Packaging for oral potassium chloride products is typically:
- HDPE bottles with child-resistant closures,
- blister packaging where applicable by NDC presentation,
- induction seals and desiccant packs depending on bottle design.
What packaging components drive vendor selection?
For KLOR-CON, manufacturers generally require suppliers that can provide:
- consistent closure torque and sealing performance,
- moisture barrier performance for hygroscopic API mixtures,
- and compliance documentation for GMP and regulatory audits.
How do KLOR-CON supply partners differ by dosage form and strength?
KLOR-CON spans multiple presentations, and supply partners shift with:
- tablet strength and ER layer design,
- whether the ER system is matrix-based or coated-microstructure-based,
- and the manufacturing line configuration used by the finished-dose supplier.
What is the operational impact on suppliers?
If a manufacturer runs only one ER line, then:
- NDC-level sourcing can change when the product is transferred to another line/site,
- and procurement may require separate vendor qualification for each NDC.
What company supplies KLOR-CON in the distribution chain?
In the U.S. market, “supplier” in commercial terms is often:
- the labeler of record on the FDA listing,
- the marketing authorization holder (brand owner),
- and the wholesale distributor network used by that holder.
KLOR-CON is widely stocked, but vendor responsibility at the point of sale remains tied to labeler/manufacturer assignment and the NDC packaging listed with wholesalers.
What patent and litigation context affects KLOR-CON sourcing?
KLOR-CON is not a typical biologic exclusivity case. The practical sourcing implications come from:
- whether the specific KLOR-CON presentation is still within market exclusivity for a given formulation or method,
- and whether generics with bioequivalence have entered for certain NDCs.
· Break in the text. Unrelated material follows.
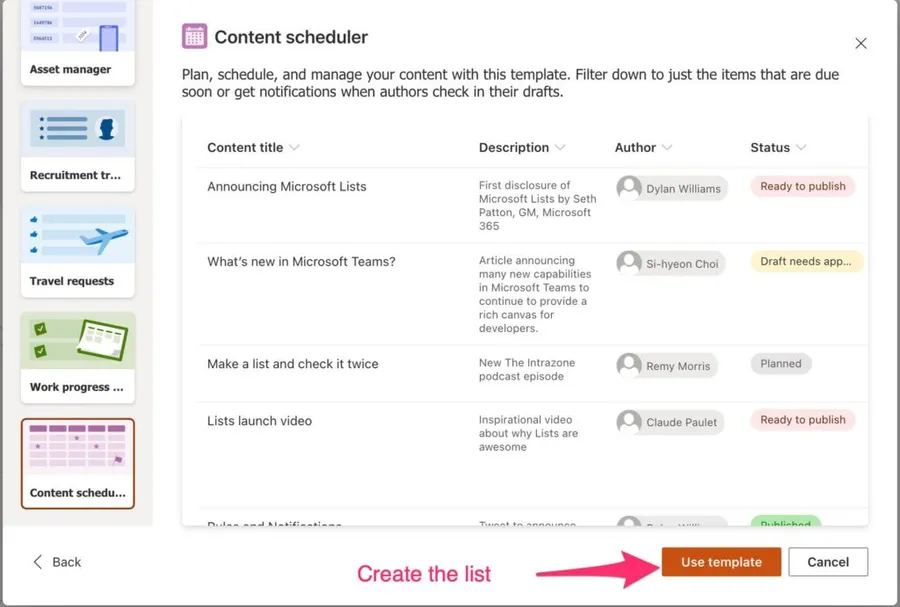Open the Author column dropdown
For potassium chloride oral products, multiple authorized generics exist for many strengths and release profiles, which changes the supply landscape: the brand supplier must compete on availability and logistics, not only on IP.
Key Takeaways
- KLOR-CON sourcing is a multi-tier chain: finished-dose manufacturers (site-specific), potassium chloride API suppliers (grade/spec-driven), excipient/coating suppliers (release control), and packaging suppliers (moisture barrier and closure performance).
- Supply partners vary by KLOR-CON NDC because extended-release technology and line/site configuration differ by strength and presentation.
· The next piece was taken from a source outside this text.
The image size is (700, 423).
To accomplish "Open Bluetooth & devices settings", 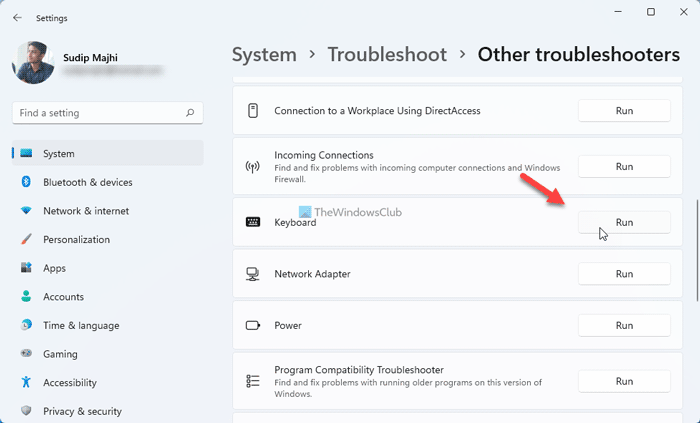I will (87, 182).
- The U.S. “supplier” that matters for procurement is the labeled manufacturer/labeler on the product’s FDA listing and packaging, complemented by the known manufacturing sites behind that labeler.
FAQs
- Which NDCs map to which KLOR-CON manufacturing sites?
- Are there single-source excipients that pose capacity risk for extended-release potassium chloride tablets?
- Do KLOR-CON suppliers change during NDC transfer or manufacturing site relocation?
- What packaging formats (bottle vs blister) are used across KLOR-CON strengths, and who typically supplies closures and seals?
- How does generic entry for potassium chloride ER affect KLOR-CON brand supplier procurement and lead times?
References
- FDA. Drugs@FDA. Labeling and product details for KLOR-CON (accessed via Drugs@FDA search).
- FDA. Orange Book: Approved Drug Products with Therapeutic Equivalence Evaluations (KLOR-CON listings and related product entries).
- FDA. NDC Directory and SPL data elements (NDC mapping and labeler/manufacturer fields).